------ The data

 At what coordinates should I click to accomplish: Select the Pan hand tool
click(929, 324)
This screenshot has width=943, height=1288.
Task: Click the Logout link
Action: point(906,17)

------------

▶ Work required
Set down the whole of the data, exactly as it stands.

▶ Response to this exercise
 At what coordinates should I click to accomplish: Select the Pan hand tool
click(929, 324)
This screenshot has width=943, height=1288.
Task: Click the Logout link
Action: point(906,17)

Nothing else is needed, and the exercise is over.